Isto tudo ajuda a explicar, dentre outras coisas, o surgimento e o desenvolvimento das montanhas-russas e outras atrações similares em parques de diversões, do circo, dos freak shows do século XIX, etc. Trata-se da busca por emoções fortes e adrenalina como forma de escapar da rotina e das opressões da vida mundana. 

Com isso, ao procurar o escapismo e o "prazer de sentir medo" através da literatura de terror, as pessoas foram sentindo a necessidade de obras cada vez mais assustadoras. Obviamente os autores e o mercado editorial perceberam isso (mesmo a nível inconsciente) e assim, com o passar dos anos, as histórias de terror se tornaram cada vez mais detalhadas e em muitos casos cada vez mais extremas. 

Então, por exemplo, livros como Drácula ou Frankenstein não dão medo nos dias de hoje (chega até mesmo a ser difícil acreditar se estas leituras algum dia provocaram medo em alguém), pois já lemos (e, infelizmente, vimos) terrores que vão além do que está escrito nestes livros.

Isto é ainda mais fácil de se perceber no cinema e nos quadrinhos. Por exemplo, filmes de ação antigamente limitavam a violência a trocas de tiros ou lutas coreografadas entre o herói e o vilão. Com o passar do tempo,  a violência nos filmes aumentou consideravelmente, incluindo cenas com demonstrações de crueldade e sadismo que eram impensáveis de serem exibidas no cinema alguns anos antes (incluíram cenas de tortura, por exemplo). Nos quadrinhos, basta comparar o estilo dos anos 60-70 com os atuais. Há muito mais violência, cada vez mais extrema. Por exemplo, as cenas de luta nos quadrinhos daquela época eram bem mais estáticas e não eram muito impactantes. Acho que nem em quadrinhos "de terror" havia muita violência. Hoje em dia, não é difícil encontrar cenas chocantes de desmembramento em quadrinhos de super-heróis, coisa que imagino que fosse impensável nos anos 60. 

No terror, nota-se que os "monstros clássicos" (vampiros, lobisomens, etc) foram relegados para o reino da Dark Fantasy, e não costumam mais ser antagonistas de histórias de terror, ou ao menos não costumam mais ser os antagonistas principais. A mesma coisa aconteceu com os zumbis, que há pouco tempo "estavam na moda" mas também já foram relegados para a Dark Fantasy. Hoje em dia o que está em voga por enquanto são espíritos malignos, demônios que possuem pessoas, serial killers, terror psicológico e por aí vai, fora os clichês mais comuns das Creepy Pastas (que de certa forma também envolvem espíritos malignos, serial killers e, principalmente, muito terror psicológico). 

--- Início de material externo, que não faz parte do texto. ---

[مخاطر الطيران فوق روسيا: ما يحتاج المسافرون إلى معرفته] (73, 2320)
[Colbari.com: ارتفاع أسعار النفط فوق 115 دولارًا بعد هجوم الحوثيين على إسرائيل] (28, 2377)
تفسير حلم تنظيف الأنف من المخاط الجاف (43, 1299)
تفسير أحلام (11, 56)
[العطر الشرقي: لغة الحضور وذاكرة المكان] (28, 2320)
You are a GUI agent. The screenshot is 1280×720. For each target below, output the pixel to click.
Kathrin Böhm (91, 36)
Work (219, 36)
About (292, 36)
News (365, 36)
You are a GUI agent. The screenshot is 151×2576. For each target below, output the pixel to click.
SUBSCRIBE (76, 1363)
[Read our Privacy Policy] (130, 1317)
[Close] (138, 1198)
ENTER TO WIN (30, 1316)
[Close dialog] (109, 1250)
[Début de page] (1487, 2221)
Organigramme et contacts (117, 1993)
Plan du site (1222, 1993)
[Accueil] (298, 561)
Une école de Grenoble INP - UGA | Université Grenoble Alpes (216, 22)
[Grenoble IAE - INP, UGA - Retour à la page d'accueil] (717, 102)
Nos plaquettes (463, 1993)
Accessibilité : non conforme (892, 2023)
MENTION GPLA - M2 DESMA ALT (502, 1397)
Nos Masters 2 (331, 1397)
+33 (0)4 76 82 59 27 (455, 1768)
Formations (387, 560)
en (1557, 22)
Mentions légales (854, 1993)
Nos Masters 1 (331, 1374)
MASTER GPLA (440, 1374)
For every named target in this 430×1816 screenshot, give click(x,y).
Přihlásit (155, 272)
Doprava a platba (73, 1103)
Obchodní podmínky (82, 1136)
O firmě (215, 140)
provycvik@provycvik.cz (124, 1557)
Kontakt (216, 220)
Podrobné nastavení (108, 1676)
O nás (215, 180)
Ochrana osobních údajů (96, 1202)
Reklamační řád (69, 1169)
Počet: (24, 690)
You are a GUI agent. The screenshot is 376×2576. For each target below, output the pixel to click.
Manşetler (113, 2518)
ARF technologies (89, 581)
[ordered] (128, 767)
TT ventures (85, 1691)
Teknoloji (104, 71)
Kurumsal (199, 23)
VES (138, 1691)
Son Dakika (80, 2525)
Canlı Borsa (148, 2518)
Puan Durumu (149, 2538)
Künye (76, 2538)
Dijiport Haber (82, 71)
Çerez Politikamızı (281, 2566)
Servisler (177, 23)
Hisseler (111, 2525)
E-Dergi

(Aliás, as Creepy Pastas merecem um post à parte, pois é possível detectar alguns fatores bastante característicos inerentes a este subgênero literário, muito embora ele já tenha decaído, na minha opinião.)

Uma possível explicação para isso seria que vampiros e lobisomens são temas que já foram extensamente explorados e com isso nos acostumamos com eles. Outra explicação é que, bem ou mal, espíritos e demônios são entidades muito menos conhecidas e muito mais elásticas em termos de forma e possibilidades, o que ajuda a ativar o nosso medo do desconhecido, que nos acompanha a vida inteira. 

Quanto a serial killers em histórias de terror, eles dão medo porque representam situações que podem ocorrer na vida real, ou seja, estão mais próximos de nossa realidade. Muitas das histórias que foram escritas envolvendo serial killers são adaptações da realidade, e é esta proximidade que dá medo.

Um dia até mesmo estas coisas se tornarão lugar-comum (já está acontecendo) e outros assuntos precisarão ser explorados (ou assuntos antigos precisarão ser repaginados) na literatura de terror. 

Eu já vejo despontarem contos centrados em assuntos atuais, como o mau uso da inteligência artificial, as desventuras de pessoas desesperadas tentando ganhar dinheiro no mundo da "gig economy",  e fora todas as coisas estranhas que têm acontecido na nossa bizarra era moderna...

O meu medo é... o que virá a seguir?